L’imâm, Shaykh et Sûfi Abû al-Hassân al-Kharaqânî (m. 425H/1033) a dit : « Le plus grand prodige est de servir les créatures d’Allâh (tout en L’adorant parfaitement) sans ressentir de fatigue ni d’épuisement » [12].

    Le Sûfi accompli est celui qui se réalise spirituellement, atteignant le degré de l’ihsân, la connaissance métaphysique, qui fait preuve d’un adab exemplaire, qui manifeste les plus belles manières, celui dont l’état intérieur reflète son bel état extérieur – sans duplicité ni hypocrisie en son cœur -, qui reste vigilant face à son ego et dont les illusions ou affaires du bas-monde ne le détournent jamais de la Présence divine, de l’accomplissement des préceptes de la Religion et de la noblesse de caractère, ne cédant jamais aux dérives ou caprices de l’ego, et qui sait parfaitement maitriser sa langue, son égo, ses mains et ses désirs, agissant toujours pour la Vérité et la Justice avec sagesse et perspicacité, et qui ne cause aucun mal à Ses créatures, que ce soit à l’égard des croyants ou des incroyants, ou à l’égard des animaux et des plantes.

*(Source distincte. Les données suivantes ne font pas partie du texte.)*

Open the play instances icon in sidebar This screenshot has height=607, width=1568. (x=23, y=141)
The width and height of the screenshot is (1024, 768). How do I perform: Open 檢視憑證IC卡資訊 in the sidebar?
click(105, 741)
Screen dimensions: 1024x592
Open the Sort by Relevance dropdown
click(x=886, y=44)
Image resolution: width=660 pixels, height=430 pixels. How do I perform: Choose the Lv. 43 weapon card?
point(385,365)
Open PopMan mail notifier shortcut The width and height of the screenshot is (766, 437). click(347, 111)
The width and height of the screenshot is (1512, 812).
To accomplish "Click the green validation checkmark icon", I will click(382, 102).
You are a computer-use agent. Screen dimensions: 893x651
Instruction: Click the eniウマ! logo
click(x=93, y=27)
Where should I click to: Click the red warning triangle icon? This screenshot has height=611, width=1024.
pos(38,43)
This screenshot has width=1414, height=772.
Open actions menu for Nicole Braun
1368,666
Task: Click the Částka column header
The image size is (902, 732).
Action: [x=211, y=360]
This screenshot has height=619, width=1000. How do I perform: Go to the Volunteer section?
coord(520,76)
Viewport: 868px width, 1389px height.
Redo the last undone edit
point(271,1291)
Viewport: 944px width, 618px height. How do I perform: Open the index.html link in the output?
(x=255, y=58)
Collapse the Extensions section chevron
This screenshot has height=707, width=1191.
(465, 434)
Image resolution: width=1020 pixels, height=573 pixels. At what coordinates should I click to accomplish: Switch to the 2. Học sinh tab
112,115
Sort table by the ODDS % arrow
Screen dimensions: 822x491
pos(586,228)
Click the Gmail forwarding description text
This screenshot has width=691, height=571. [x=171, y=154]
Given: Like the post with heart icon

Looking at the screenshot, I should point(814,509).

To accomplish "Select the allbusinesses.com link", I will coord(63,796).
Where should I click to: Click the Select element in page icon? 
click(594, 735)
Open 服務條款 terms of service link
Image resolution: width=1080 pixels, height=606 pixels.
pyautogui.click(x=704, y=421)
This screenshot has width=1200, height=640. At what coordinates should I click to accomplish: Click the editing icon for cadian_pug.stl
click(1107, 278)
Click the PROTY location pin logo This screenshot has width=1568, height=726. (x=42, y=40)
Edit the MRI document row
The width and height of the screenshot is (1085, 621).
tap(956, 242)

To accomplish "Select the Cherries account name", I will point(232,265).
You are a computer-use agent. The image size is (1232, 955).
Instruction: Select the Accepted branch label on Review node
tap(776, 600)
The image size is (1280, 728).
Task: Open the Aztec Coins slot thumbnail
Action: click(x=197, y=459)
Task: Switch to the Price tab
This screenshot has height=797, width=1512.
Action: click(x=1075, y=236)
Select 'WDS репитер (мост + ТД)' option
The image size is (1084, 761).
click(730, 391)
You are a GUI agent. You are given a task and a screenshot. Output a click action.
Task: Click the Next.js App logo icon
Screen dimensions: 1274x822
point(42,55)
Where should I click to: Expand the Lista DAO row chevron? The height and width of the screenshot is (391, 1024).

  Voilà comment les savants comme Al-Junayd, Al-Hakim At-Tirmidhî, As-Sulâmî, Al-Qushayrî, Abû Hâmid Al-Ghazâlî, Al-Jilânî, Ahmad ar-Rifâ’î, An-Nawawî, Zakariyya al-Ansarî, Ad-Dhahabî, As-Sakandarî, As-Suyûtî, Ahmad Ibn ‘Ajiba et tant d’autres savants parmi les plus éminents, ont défini ce qu’étaient le Tasawwuf et le vrai Sûfi.


Notes :


[1] Ibn Hajar Al-Haythâmi, Al-Fatâwâ al-hadîthiyya, pp. 211-212.

[2] Les définitions citées sont tirées de l’ouvrage de Mahmud al-Tahhân, Taysîr mustalah al-hadîth, Riyad, 1996. Cf. Ibn ‘Arabî dans Futûhât 2/358 [O. Y.], Ibn Hajar dans al-Fatâwâ l-hadîthiyya, p. 211-212, éd. Dâr al-Fikr, s.d ; Tayeb Chouiref, Les Enseignements Spirituels du Prophète, éd. Tasnîm, 2021, Introduction.

[3] Rapporté par Muslim dans son Sahîh n°2564 selon Abû Hurayra pour la version courte, Ibn Mâjah dans ses Sunân n°4216 selon ‘Abdullah Ibn ‘Amr, sahîh, notamment selon Al-Mundhirî, Al-Busayrî, Al-‘Iraqî et d’autres, et la version intégrale par Al-Bayhaqî dans Shû’ab al-Imân n°4462, sahîh.

[4] Rapporté par Ibn ‘Abd al-Barr dans At-Tamhid 13/318 selon Mû’adh Ibn Jabal avec une bonne chaine.

[5] Rapporté par At-Tabarânî dans Musnad al-Shâmiyyîn n°588 selon Abû Hurayra, sahîh, Al-Bayhaqî dans As-Sunân al-Kubrâ n°21439, Abû Nu’aym dans Ma’rifat as-Sahaba n°732, At-Tahâwî dans Mushkil al-Athar n°3884, Al-Uqaylî dans Al-Du’fa’ Al-Kabîr 4/256, Ibn Hibbân dans Al-Thiqat 4/10, Ibn al Qayyim dans Miftâh dâr as-sa’âda pp.163-164 qui le juge sahîh, An-Nawawî dans Tahdhîb al-Asma wa al-Lughat 1/17 le commente et l’authentifie, etc.

[6] Rapporté notamment par As-Sulamî dans son Futuwwah n°24 d’après ‘Abdullah Ibn ‘Amr, au chapitre sur les traits de caractère de l’excellence d’après la Sunnah.

[7] Rapporté par An-Nasâ’î dans ses Sunân n°2538 selon Abû Mûsâ Al-Ash’ari, Muslim dans son Sahîh n°1008 et al-Bukharî dans son Sahîh n°1445 selon Sa’îd Ibn Abû Burda.

[8] Rapporté par Ahmad Zarrûq dans Qawâ’îd al-Tasawwuf à la Règle n°188 sur la colère, sous l’autorité d’Al-Bukharî.

[9] Rapporté par Al-Bayhaqî dans Shu’ab al-Imân n°8077.

[10] Rapporté par Abû Ya’lâ dans son Musnad n°2408 selon Ibn ‘Abbâs avec une bonne chaine.

[11] Rapporté par Ibn ‘Abd Al-Barr dans Jâmi Bayân al-‘ilm 2/44, An-Nawawî dans Al-Majmû` 1/81 et d’autres.

[12] Rapporté dans Name-I Danishwaran-I Nasiri 1/297.